When we align a read, we're asking for not just where it likely came in the genome, but the exact base to base correspondence. For example, we'd like to get something like, "Read foo
likely originated from chr1 positions 123 through 140. The first 7 bases are exact matches between foo
and the reference, there's then a 3 base insertion, then the remaining bases match between foo
and the reference."
When we map a read, we're just asking, "where did it come from?" We don't necessarily care about the exact alignment between the read and where it came from, though.

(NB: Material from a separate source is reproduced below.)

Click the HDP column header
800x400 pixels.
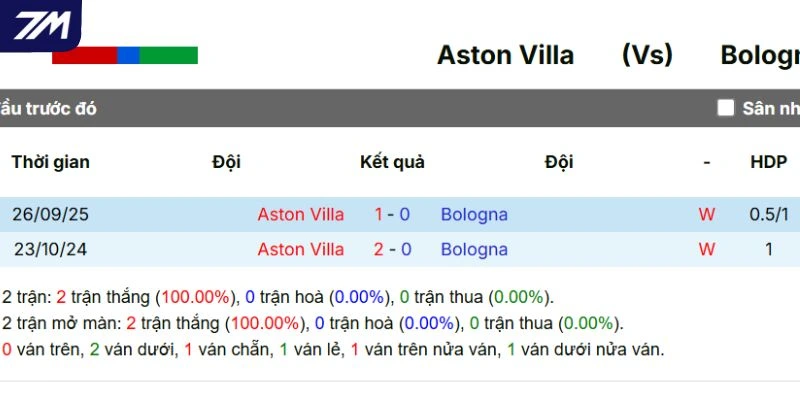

Until recently, "alignment" and "mapping" were pretty much synonymous. Tools like Kallisto and Salmon have changed that, since they can assign reads to genes/features/whatever without needing to look at exact alignments. Since (A) this is faster and (B) we often don't actually care about the alignment, this is a HUGE advantage in some applications.
Did you try to find the answer in google first ?
yes I'm reading some articles but once they say alignment then the say mapping... I'm getting confused... sorry if my questions seem silly
I'm not surprised that you're getting confused, it's only in the last year or so that people have started nicely discriminating between the two.
Yeah, thank you very much for your help
Its not silly. Interesting question. Adding the point "once they say alignment then the say mapping" to the original question would help people to understand that you have tried to find the answer.